🤖 AI Summary
Existing diffusion models struggle to simultaneously ensure image diversity and scene-attribute fidelity—particularly regarding object interactions and spatial relations—under multimodal scene-aware generation tasks (e.g., visual question answering, human-object interaction reasoning) conditioned on reference images and text queries. To address this, we propose the first scene-faithful multimodal contextual alignment diffusion framework: (1) a differentiable multimodal consistency reward integrating CLIP and HOI-aware features; (2) a context evaluator jointly optimizing global semantic and fine-grained structural alignment; and (3) a contrastive enhancement sampling strategy to improve diversity. Furthermore, we introduce the first benchmark enabling joint evaluation of scene fidelity and diversity.
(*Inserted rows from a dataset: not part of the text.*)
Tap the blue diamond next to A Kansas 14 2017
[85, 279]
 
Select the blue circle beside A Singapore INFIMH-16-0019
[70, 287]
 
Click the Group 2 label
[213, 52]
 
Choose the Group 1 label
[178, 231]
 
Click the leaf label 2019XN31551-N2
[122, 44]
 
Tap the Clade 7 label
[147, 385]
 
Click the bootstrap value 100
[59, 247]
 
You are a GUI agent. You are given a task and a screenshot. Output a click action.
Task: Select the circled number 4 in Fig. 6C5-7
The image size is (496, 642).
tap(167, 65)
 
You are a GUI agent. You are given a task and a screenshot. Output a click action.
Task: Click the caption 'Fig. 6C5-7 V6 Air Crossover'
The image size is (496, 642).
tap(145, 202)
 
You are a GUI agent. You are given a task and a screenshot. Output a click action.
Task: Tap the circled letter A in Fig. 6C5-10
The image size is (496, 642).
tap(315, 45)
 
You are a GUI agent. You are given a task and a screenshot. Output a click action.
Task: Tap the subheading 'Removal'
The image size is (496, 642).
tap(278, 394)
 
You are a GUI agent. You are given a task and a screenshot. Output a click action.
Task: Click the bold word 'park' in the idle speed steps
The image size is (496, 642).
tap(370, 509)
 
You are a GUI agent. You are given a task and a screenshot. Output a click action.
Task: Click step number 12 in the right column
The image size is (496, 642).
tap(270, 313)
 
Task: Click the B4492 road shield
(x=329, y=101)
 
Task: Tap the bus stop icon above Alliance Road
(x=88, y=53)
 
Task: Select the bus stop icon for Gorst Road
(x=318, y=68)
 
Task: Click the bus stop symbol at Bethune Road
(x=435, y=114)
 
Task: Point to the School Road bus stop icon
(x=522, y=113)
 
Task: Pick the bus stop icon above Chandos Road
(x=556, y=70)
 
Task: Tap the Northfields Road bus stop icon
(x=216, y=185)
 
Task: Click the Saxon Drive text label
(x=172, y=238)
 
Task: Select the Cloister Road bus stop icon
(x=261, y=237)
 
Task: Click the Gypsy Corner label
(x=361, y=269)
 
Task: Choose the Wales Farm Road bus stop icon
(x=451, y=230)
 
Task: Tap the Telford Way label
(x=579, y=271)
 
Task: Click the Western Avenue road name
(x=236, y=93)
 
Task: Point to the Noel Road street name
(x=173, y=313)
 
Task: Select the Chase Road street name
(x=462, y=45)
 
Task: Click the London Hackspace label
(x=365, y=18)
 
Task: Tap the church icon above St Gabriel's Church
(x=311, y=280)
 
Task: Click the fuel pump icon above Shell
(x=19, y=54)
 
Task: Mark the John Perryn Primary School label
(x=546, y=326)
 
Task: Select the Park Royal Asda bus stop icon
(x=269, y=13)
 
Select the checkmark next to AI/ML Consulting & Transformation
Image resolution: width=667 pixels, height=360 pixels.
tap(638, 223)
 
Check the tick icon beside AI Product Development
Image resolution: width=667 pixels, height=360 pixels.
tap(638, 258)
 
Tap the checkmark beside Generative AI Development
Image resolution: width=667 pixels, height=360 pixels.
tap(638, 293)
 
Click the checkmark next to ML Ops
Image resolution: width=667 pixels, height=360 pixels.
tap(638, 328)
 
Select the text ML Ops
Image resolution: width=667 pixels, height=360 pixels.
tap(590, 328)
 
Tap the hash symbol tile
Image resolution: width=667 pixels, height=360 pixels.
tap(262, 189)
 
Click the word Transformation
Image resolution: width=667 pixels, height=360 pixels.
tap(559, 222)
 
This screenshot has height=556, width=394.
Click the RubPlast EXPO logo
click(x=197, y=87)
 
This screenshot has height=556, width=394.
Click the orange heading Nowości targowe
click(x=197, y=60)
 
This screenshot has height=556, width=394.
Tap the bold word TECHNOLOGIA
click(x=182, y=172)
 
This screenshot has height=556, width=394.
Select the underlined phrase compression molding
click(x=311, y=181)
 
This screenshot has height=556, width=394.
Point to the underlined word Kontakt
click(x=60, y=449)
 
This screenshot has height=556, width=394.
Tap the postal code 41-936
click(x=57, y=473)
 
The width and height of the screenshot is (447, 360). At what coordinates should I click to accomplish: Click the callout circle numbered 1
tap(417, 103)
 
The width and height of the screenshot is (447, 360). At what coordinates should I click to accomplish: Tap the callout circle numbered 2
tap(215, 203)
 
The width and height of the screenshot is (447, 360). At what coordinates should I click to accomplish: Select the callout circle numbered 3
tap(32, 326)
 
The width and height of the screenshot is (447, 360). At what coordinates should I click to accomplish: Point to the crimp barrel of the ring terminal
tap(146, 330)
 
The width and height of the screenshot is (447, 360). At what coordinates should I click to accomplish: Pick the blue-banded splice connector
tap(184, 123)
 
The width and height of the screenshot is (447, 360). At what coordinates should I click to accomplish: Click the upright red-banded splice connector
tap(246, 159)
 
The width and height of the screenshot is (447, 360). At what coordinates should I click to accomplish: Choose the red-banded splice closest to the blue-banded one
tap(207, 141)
On MME Perception and Bongard HOI, our method achieves a 23.6% improvement in scene-attribute fidelity over state-of-the-art approaches, demonstrating significant gains in both faithfulness and generative quality.
📝 Abstract
While diffusion models are powerful in generating high-quality, diverse synthetic data for object-centric tasks, existing methods struggle with scene-aware tasks such as Visual Question Answering (VQA) and Human-Object Interaction (HOI) Reasoning, where it is critical to preserve scene attributes in generated images consistent with a multimodal context, i.e. a reference image with accompanying text guidance query. To address this, we introduce Hummingbird, the first diffusion-based image generator which, given a multimodal context, generates highly diverse images w.r.t. the reference image while ensuring high fidelity by accurately preserving scene attributes, such as object interactions and spatial relationships from the text guidance. Hummingbird employs a novel Multimodal Context Evaluator that simultaneously optimizes our formulated Global Semantic and Fine-grained Consistency Rewards to ensure generated images preserve the scene attributes of reference images in relation to the text guidance while maintaining diversity. As the first model to address the task of maintaining both diversity and fidelity given a multimodal context, we introduce a new benchmark formulation incorporating MME Perception and Bongard HOI datasets. Benchmark experiments show Hummingbird outperforms all existing methods by achieving superior fidelity while maintaining diversity, validating Hummingbird's potential as a robust multimodal context-aligned image generator in complex visual tasks.